As with all books, particularly those informed by international research, the author owes a debt to many. Some directly contributed to the analysis and discussion through interviews or provision of documents or data. Others indirectly provided assistance and support through their own important research that I have drawn on, and through their collegiality in discussions and feedback.

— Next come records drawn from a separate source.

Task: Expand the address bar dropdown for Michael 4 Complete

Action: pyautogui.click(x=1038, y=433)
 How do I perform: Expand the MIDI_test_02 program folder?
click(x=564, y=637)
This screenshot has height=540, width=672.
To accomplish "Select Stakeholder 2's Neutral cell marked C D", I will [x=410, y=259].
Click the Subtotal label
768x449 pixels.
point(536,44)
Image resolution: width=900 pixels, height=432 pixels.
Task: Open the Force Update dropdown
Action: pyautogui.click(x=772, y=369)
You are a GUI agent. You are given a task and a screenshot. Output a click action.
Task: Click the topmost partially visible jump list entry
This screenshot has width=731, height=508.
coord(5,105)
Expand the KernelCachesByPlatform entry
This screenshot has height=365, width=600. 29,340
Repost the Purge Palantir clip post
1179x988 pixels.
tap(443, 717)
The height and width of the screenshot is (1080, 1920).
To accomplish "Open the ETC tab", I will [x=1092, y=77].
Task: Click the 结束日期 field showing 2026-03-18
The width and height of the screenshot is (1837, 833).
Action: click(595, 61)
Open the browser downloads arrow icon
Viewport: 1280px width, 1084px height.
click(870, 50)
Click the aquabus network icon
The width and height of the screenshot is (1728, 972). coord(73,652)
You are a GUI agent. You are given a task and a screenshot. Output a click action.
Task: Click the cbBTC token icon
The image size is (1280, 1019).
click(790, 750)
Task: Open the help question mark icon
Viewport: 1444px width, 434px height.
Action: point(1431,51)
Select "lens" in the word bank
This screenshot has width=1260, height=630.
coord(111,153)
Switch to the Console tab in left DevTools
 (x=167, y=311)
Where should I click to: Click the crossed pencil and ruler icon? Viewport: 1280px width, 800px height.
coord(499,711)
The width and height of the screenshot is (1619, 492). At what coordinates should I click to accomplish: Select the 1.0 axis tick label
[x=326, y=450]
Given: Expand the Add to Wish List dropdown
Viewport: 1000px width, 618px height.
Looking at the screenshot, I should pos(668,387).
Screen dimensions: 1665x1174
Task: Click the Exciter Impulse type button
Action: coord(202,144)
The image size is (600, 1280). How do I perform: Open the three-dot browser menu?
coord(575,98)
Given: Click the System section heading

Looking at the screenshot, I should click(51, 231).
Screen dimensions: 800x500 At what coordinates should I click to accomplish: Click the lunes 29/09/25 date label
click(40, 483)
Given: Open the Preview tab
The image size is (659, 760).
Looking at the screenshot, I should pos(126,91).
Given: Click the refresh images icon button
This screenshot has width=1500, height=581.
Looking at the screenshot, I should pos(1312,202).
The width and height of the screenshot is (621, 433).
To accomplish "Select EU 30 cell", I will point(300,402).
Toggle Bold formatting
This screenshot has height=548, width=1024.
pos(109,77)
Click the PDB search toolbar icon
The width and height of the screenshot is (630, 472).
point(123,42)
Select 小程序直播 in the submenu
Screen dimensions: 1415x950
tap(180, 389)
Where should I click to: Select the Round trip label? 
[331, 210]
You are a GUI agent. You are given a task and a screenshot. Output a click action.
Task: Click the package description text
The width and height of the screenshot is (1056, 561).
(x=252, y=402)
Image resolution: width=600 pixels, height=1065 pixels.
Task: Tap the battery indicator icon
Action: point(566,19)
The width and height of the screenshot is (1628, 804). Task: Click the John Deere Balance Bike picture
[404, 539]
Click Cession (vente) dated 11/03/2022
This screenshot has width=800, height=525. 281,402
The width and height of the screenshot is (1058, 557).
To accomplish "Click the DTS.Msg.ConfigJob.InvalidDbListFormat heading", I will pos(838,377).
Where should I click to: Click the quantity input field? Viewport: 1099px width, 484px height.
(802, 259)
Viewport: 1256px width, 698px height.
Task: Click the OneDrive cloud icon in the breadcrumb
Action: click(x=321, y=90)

In particular, I wish to thank the leading scholars and professionals working in various media and communication disciplines including journalism, advertising, public relations, and corporate, government, and political communication, who agreed to be interviewed. Some preferred to remain anonymous, so I thank them collectively. Those who agreed to be quoted are duly acknowledged in the text and in citations. Industry leaders who generously gave their time and knowledge and agreed to be named include (in alphabetical order by surname): Richard Bagnall, Sylvia Bell; Stuart Bruce; Peter Fray; Lucas Bernays-Held (the grandson of Edward Bernays); Bob Jensen; Alan Kelly; Stefan Kloet; Anne Kruger; Sean Larkins; Barry Leggetter; and Therese Manus. As noted in the text, these communication professionals have held a range of senior positions in media or government, corporate, or political communication in a number of countries. In addition, insights and advice were gained from senior academics including Anne Gregory at the University of Huddersfield in the UK, who is immediate past chair ←xi | xii→of the Global Alliance for Public Relations and Communication Management (the peak global body representing 280,000 practitioners), and Jisu Huh from the University of Minnesota,...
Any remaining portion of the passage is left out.